Table of Contents
The nature of publishing has changed so much over the last twenty years that anybody can be a publisher these days. Now you can reach a world-wide audience by putting a few HTML pages up on your website. Or you can use desktop publishing software to produce beautifully typeset material that can be printed on demand or downloaded to a printer anywhere in the world. With DocBook, you can publish both ways from the same source material.
DocBook is a collection of standards and tools for technical publishing. DocBook was originally created by a consortium of software companies as a standard for computer documentation. But the basic “book” features of DocBook can be used for other kinds of content, so it has been adapted to many purposes.
The core DocBook standard is the DocBook Document Type Definition (DTD) maintained by the DocBook Technical Committee in OASIS. The DTD defines the vocabulary of content elements that an author can use and how they relate to each other. For example, a book
element can contain a title
element, any number of para
elements for paragraphs, and any number of chapter
elements. Using the DTD and XML syntax, authors mark up their text content with tag names enclosed in angle brackets like <chapter>
. The markup is similar to HTML, but with more tags and tighter rules.
Text that is marked up in this standard way is can be processed by any number of software tools. A major advantage of DocBook is the availability of DocBook tools from many sources, not just from a single vendor of a proprietary file format. You can mix and match components for editing, typesetting, version control, and HTML conversion. You can assemble a custom system that is well suited to your needs, and many of the components are available for free.
The other major advantage of DocBook is the set of free stylesheets that are available for it. Written by Norman Walsh in the Extensible Stylesheet Language (XSL), these stylesheets enable anyone to publish their DocBook content in print and HTML. The stylesheets are now developed and maintained as an open-source project on SourceForge. An active community of users and contributors keeps up the development of the stylesheets and answers questions.

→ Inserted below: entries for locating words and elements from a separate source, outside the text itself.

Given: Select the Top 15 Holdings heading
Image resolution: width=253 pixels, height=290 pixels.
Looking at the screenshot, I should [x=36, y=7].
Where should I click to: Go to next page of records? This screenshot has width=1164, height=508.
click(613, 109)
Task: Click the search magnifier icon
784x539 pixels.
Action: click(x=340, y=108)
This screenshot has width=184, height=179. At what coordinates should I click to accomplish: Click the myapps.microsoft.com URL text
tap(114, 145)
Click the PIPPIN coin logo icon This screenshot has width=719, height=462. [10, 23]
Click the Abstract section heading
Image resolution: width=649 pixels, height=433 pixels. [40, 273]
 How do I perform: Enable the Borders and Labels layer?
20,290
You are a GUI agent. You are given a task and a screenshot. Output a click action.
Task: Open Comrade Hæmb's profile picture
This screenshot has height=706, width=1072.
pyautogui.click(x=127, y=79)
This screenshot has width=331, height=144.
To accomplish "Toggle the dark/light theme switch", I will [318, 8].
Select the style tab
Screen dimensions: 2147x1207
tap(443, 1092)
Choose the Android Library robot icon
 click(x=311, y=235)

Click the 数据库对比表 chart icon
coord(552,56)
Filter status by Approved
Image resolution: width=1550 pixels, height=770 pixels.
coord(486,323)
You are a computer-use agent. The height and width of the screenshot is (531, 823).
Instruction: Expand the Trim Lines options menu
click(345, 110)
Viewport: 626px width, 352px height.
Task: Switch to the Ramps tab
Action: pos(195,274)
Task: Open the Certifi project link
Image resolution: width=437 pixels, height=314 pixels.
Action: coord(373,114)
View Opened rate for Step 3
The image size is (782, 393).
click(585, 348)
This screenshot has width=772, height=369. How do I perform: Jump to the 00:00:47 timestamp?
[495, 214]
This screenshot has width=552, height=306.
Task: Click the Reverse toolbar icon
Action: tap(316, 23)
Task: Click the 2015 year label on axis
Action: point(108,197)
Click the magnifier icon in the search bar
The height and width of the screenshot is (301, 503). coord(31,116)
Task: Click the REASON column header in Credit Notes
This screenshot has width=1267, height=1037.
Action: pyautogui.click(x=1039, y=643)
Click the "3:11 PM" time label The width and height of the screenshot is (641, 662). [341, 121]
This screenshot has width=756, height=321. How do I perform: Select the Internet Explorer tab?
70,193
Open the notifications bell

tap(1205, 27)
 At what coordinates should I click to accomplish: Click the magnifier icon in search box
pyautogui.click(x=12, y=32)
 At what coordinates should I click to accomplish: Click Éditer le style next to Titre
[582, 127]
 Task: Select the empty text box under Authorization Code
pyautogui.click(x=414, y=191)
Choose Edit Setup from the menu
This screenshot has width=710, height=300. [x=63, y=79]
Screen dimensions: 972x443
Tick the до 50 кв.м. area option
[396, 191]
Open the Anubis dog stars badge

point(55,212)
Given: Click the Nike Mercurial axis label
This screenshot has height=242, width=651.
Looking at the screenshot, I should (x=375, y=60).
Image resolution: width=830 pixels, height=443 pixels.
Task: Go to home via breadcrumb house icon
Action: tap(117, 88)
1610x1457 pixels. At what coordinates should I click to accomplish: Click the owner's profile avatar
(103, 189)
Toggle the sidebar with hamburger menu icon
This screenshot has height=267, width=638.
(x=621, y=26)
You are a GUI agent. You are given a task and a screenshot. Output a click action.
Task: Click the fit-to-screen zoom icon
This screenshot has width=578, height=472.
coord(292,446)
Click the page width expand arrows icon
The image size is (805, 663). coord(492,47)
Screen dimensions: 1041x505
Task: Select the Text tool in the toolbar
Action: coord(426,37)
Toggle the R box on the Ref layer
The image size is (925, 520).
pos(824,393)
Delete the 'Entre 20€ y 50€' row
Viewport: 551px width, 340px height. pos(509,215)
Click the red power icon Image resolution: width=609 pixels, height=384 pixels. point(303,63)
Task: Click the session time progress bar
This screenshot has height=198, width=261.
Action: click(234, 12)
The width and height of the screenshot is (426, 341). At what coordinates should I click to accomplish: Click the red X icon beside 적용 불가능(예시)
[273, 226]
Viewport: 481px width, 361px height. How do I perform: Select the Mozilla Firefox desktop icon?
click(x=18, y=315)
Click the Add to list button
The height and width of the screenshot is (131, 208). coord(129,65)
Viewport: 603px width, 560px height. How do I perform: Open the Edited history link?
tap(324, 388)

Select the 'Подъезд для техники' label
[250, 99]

As a publishing system, DocBook is best suited for any of these situations:
Large quantities of content.
Highly structured content.
Content that needs to be interchanged among otherwise incompatible systems.
Content that needs automated batch processing.
Content to be rendered in multiple output forms and versions.
DocBook is not a WYSIWYG word processor (although graphical editors are available for DocBook). DocBook is hardly worth the trouble for short or one-off documents. And since the formatting is strictly by batch process with stylesheets, DocBook is not well matched to highly designed layout-driven content like magazines.
DocBook is well suited to any collection of technical documentation that is regularly maintained and published. Because you are not locked into a single vendor, you have flexibility in your choice of processes and tools, both now and in the future. Multiple authors can contribute, and their content can easily be merged because all the authors are using a standard markup language. The files are plain text, not binary, so they also work well with most version control systems.
Setting up a DocBook system will take some time and effort. But the payoff will be an efficient, flexible, and inexpensive publishing system that can grow with your needs.